Not everything is going ahead. In May organisers of the Royal Edinburgh Military Tattoo, announced the festival stalwart would be cancelled for the second year running because of worries about the potential cost of being forced to cancel by any last minute change in public health policy.

Last month, the directors of 11 Edinburgh festivals, including Linehan and McCarthy, demanded that the Scottish government rethink its physical distancing rules, complaining that cultural events were being unfairly subjected to much tighter controls than football or the hospitality sector.

The Scottish government did this month cut distancing for cultural events to one metre to match the rule for pubs and restaurants ahead of what it hopes will be the removal of most restrictions on August 9. But most long-planned festival events will still have limited capacity and many are being held in temporary outdoor venues.

Shona McCarthy, Fringe chief executive © Jane Barlow

Linehan said the international festival’s three bespoke open-sided outdoor pavilions, each with a capacity of hundreds of socially distanced seats, were being equipped with technology aiming to replicate the intimate sound of a classical concert hall while also offering the potential pleasures of summer breezes and unusual locations.

“Assuming we can get the acoustics right — and obviously we’ve got amazing musicians — it might be just glorious,” he said.

Performances will be shorter to remove the need for intervals when Covid-19 might spread and there will be far fewer participants from overseas, but Linehan insisted his penultimate Edinburgh festival could measure up to pre-Covid outings.

Scottish Opera will perform Verdi’s Falstaff; violinist Nicola Benedetti is in residence and Sir Simon Rattle will conduct the London Symphony Orchestra. “There really isn’t a dilution of quality at all,” Linehan said.

While organisers can hope that coronavirus restrictions will not be a problem for next year’s festivals, the climate crisis has prompted a broad reconsideration of the carbon emissions resulting fromthe annual transformation of Scotland’s capital into a centre of global cultural activity.

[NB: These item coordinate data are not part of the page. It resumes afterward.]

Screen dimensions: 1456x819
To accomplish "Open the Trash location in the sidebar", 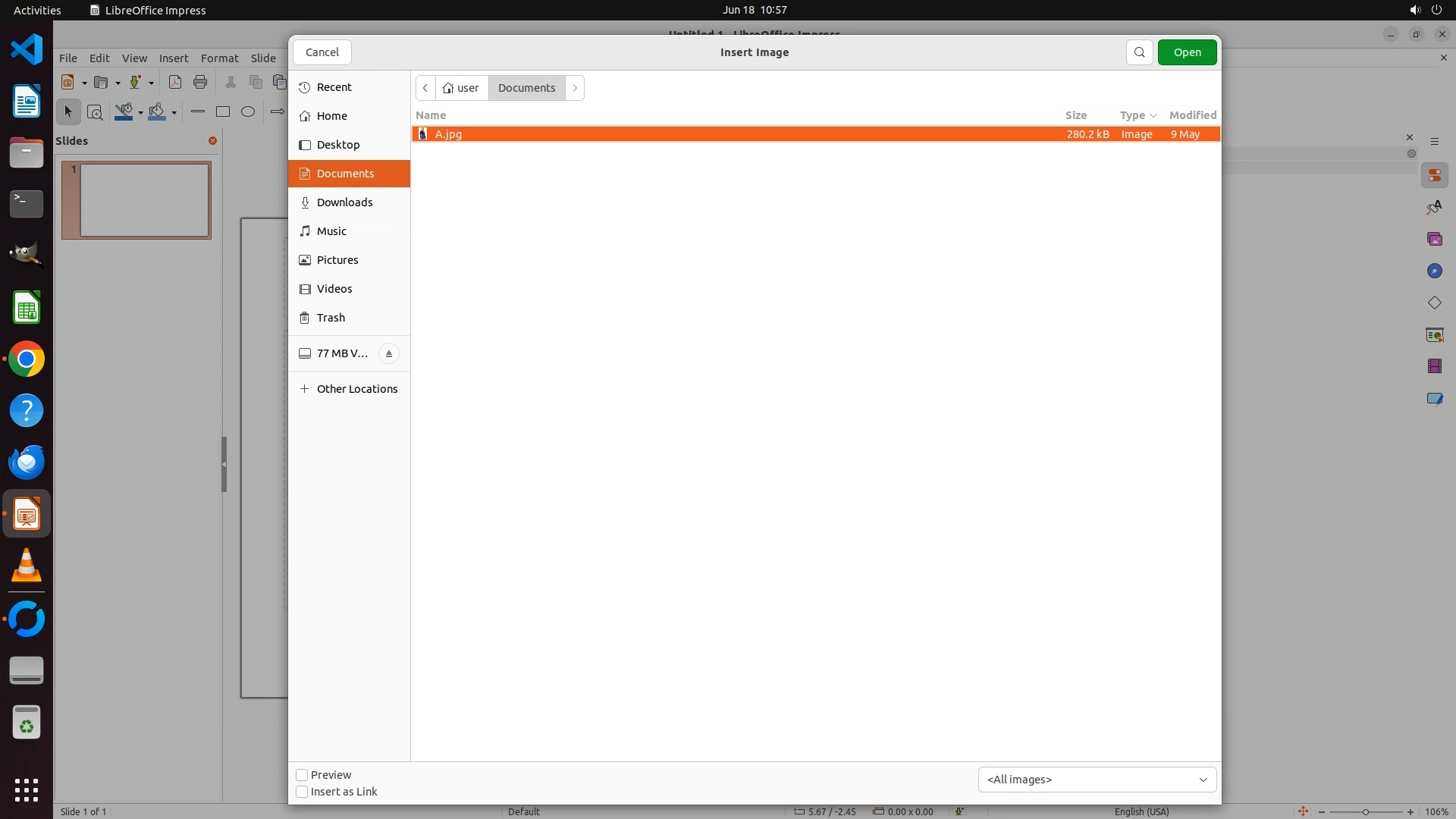I will point(331,318).
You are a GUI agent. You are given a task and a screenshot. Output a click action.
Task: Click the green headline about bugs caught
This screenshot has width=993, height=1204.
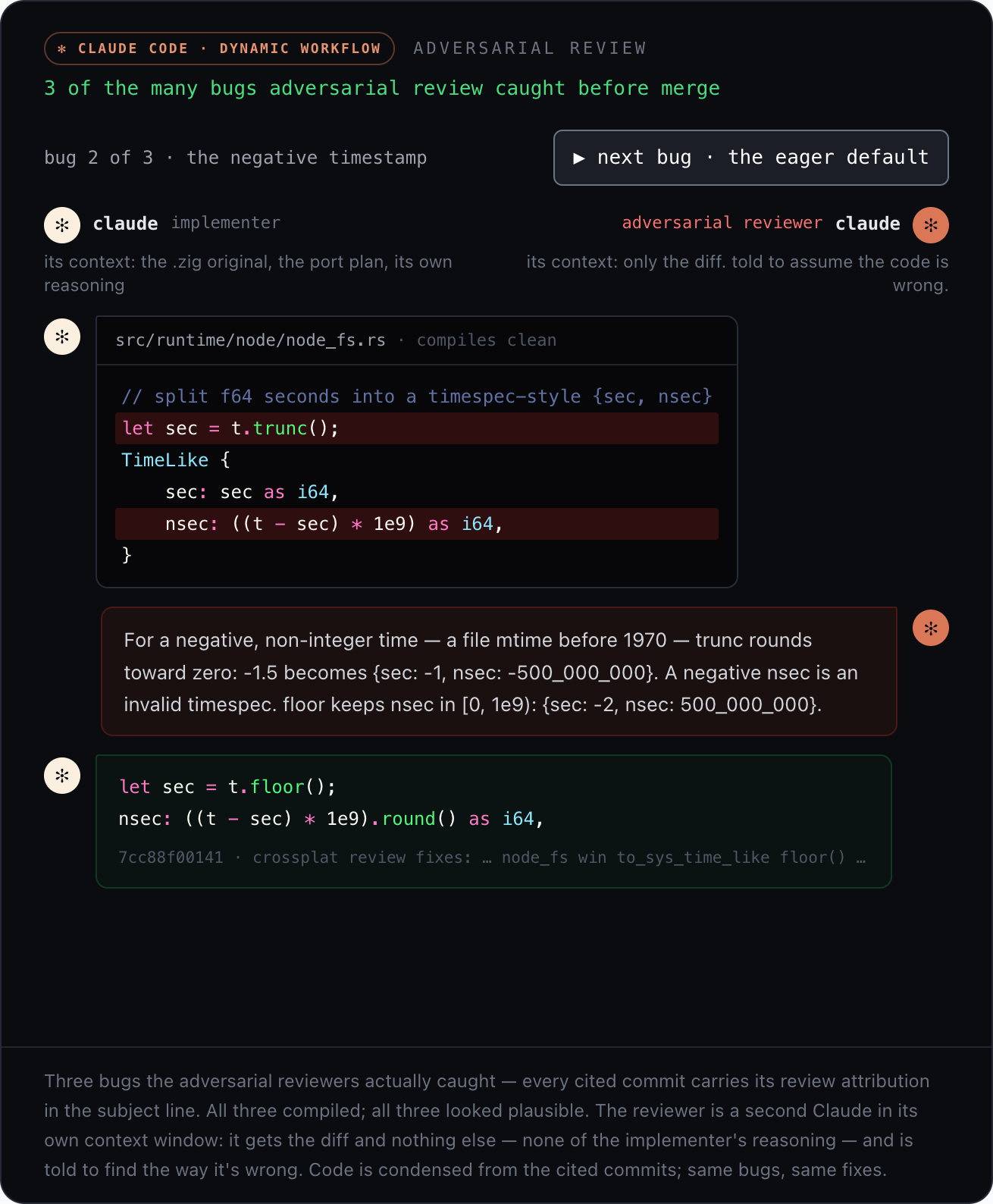click(x=382, y=89)
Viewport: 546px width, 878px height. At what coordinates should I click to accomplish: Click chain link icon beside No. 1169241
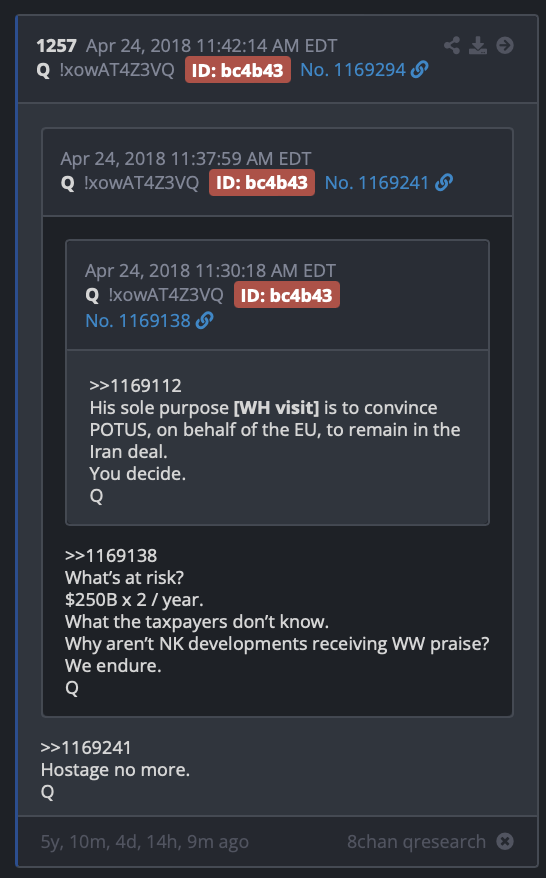click(x=444, y=183)
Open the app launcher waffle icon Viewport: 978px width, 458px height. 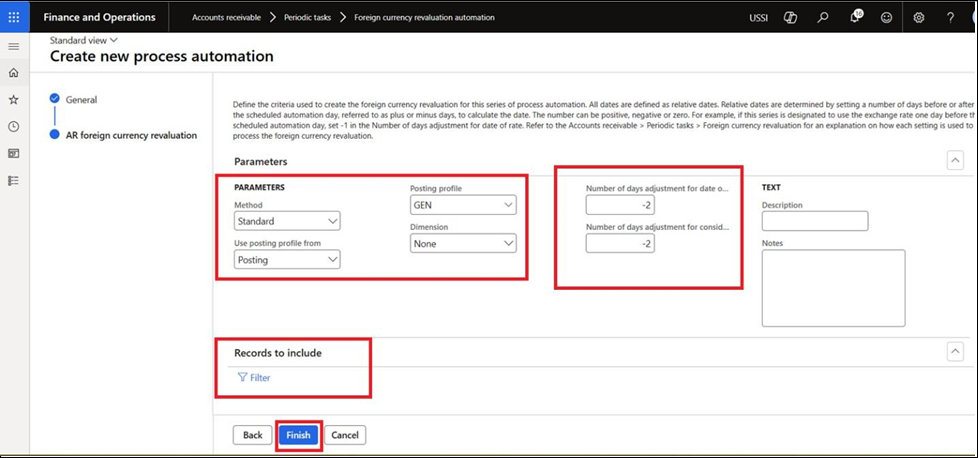point(14,17)
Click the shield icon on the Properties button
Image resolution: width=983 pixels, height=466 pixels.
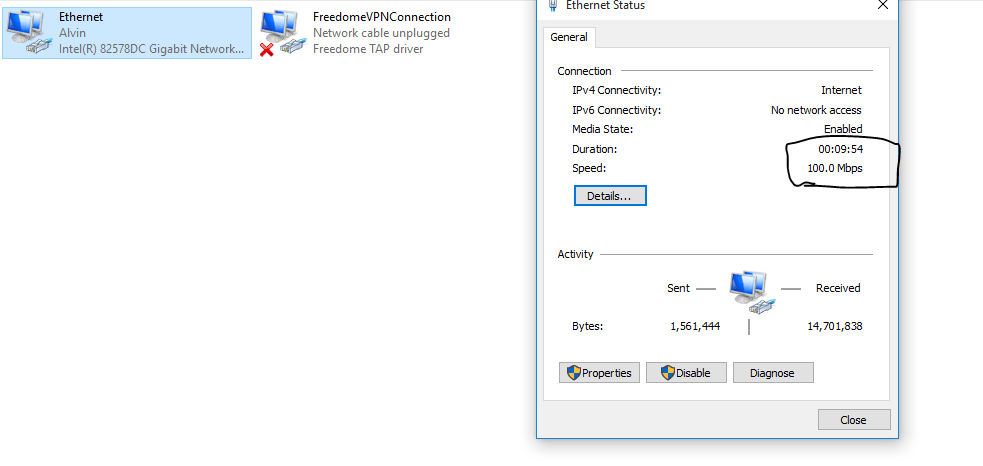(573, 373)
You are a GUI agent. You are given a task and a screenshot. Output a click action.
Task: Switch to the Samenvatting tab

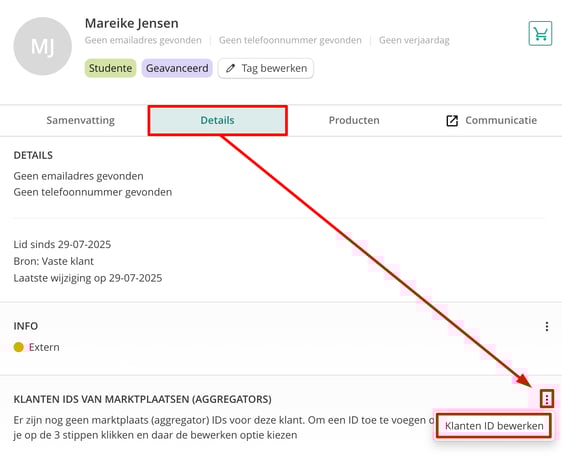(x=80, y=120)
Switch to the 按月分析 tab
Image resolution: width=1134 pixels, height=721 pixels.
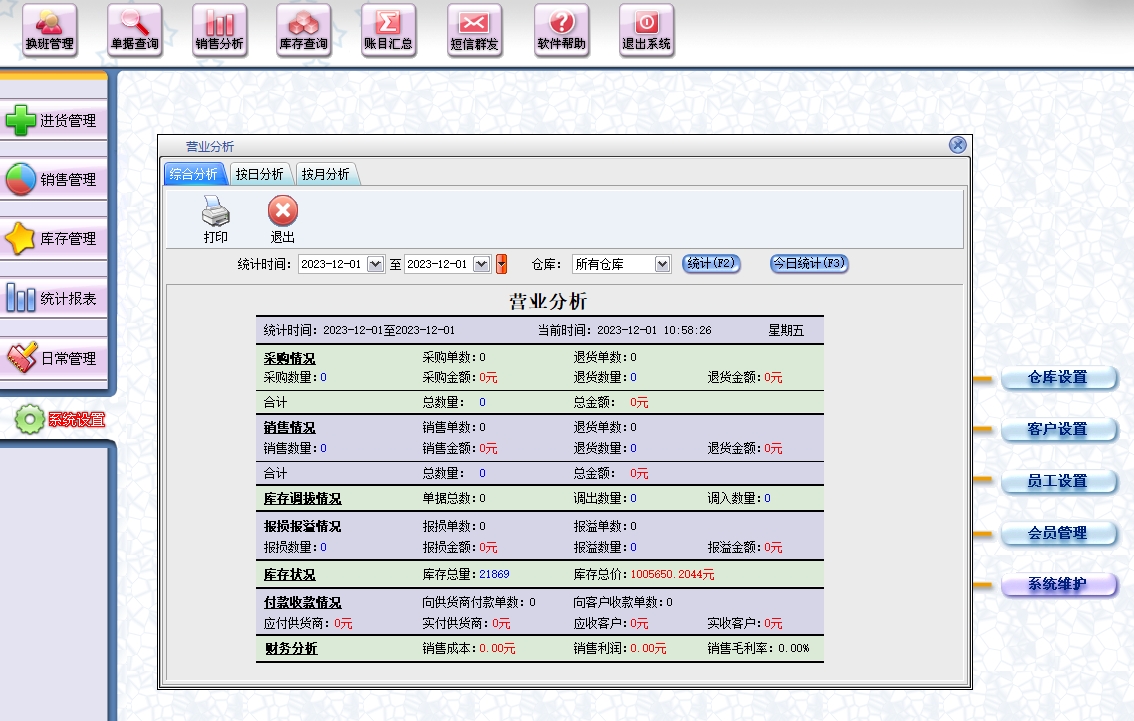pos(326,174)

Sorcha Carey, director of the Edinburgh Art Festival, said digital technologies that had helped it through the pandemic could provide new opportunities for artists and for international collaboration. “These are new ways of working that we will seek to evolve and develop as we look to reduce our carbon footprint,” she said.

The Scottish government is urging people to socially distance as the festival approaches © Jeff J Mitchell/Getty Images

Linehan, McCarthy and Barley said there would be a shift toward ensuring that overseas travel for their festivals was more carbon efficient, with participants expected to do more performances per trip.

The Fringe will this year use only electronic tickets and forgo a printed programme, with no plans to return to the telephone book-style guide that previously helped audiences find their way among a multitude of shows spanning theatre, music, comedy and much else.

McCarthy said the need to ensure sustainability meant the Fringe Society, the famously anarchic festival’s central organising body, might need a stronger role in ensuring participants subscribed to a shared set of values.

This could involve “just maybe having a wee bit more teeth to kind of hold the festival to account”, McCarthy said. But she stressed that while administrators and audiences might be expected to try to limit travel in the future, artists and storytellers should be exempt from such pressure.

The prospect of increasingly online festivals might cheer those Edinburgh residents who complained before the pandemic of summer overcrowding, while worrying others in the city who relish the annual invasion.

But Linehan said digital technology would if anything feed the demand from performers and audiences to come together in person in Edinburgh. “The city is half of the experience,” he said. “The gathering is at the heart of it.”